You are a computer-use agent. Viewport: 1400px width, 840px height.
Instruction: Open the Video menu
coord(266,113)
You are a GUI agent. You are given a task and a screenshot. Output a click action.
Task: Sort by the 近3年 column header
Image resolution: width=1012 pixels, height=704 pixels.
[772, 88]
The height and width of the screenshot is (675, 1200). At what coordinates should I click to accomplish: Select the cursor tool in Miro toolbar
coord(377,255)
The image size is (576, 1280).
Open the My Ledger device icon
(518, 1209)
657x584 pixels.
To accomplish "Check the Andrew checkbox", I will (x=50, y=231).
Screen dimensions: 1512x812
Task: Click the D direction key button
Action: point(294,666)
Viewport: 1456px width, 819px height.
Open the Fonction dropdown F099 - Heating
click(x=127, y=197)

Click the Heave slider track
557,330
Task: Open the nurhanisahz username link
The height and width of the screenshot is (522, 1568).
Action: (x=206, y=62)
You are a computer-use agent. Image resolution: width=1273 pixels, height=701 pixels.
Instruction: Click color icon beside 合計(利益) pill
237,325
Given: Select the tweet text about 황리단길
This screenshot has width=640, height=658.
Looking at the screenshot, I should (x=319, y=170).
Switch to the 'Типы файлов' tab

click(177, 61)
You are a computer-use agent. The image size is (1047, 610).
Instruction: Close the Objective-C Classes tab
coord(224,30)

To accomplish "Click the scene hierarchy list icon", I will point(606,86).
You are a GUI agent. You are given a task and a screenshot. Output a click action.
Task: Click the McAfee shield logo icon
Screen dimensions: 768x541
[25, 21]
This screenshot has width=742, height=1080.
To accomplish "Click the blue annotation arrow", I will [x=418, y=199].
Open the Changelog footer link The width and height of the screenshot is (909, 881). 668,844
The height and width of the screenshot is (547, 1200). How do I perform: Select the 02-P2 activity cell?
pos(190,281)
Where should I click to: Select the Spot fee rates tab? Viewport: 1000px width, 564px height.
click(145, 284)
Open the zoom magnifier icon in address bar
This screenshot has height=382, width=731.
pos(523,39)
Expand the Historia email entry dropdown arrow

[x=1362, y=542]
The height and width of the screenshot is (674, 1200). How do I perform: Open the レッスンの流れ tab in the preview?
☆ ☆ ☆ ☆ ☆ ☆ ☆
**ЧТО ТРЕБУЕТСЯ**
Перенесите в нумерованный список строки записей от строки с «Click the Heave slider track» до конца записей включительно, пропустив пустые строки.

**ОТВЕТ К ЗАДАНИЮ**
1. Click the Heave slider track
2. 557,330
3. Task: Open the nurhanisahz username link
4. The height and width of the screenshot is (522, 1568).
5. Action: (x=206, y=62)
6. You are a computer-use agent. Image resolution: width=1273 pixels, height=701 pixels.
7. Instruction: Click color icon beside 合計(利益) pill
8. 237,325
9. Given: Select the tweet text about 황리단길
10. This screenshot has width=640, height=658.
11. Looking at the screenshot, I should (x=319, y=170).
12. Switch to the 'Типы файлов' tab
13. click(177, 61)
14. You are a computer-use agent. The image size is (1047, 610).
15. Instruction: Close the Objective-C Classes tab
16. coord(224,30)
17. To accomplish "Click the scene hierarchy list icon", I will point(606,86).
18. You are a GUI agent. You are given a task and a screenshot. Output a click action.
19. Task: Click the McAfee shield logo icon
20. Screen dimensions: 768x541
21. [25, 21]
22. This screenshot has width=742, height=1080.
23. To accomplish "Click the blue annotation arrow", I will [x=418, y=199].
24. Open the Changelog footer link The width and height of the screenshot is (909, 881). 668,844
25. The height and width of the screenshot is (547, 1200). How do I perform: Select the 02-P2 activity cell?
26. pos(190,281)
27. Where should I click to: Select the Spot fee rates tab? Viewport: 1000px width, 564px height.
28. click(145, 284)
29. Open the zoom magnifier icon in address bar
30. This screenshot has height=382, width=731.
31. pos(523,39)
32. Expand the Historia email entry dropdown arrow
33. [x=1362, y=542]
34. The height and width of the screenshot is (674, 1200). How do I perform: Open the レッスンの流れ tab in the preview?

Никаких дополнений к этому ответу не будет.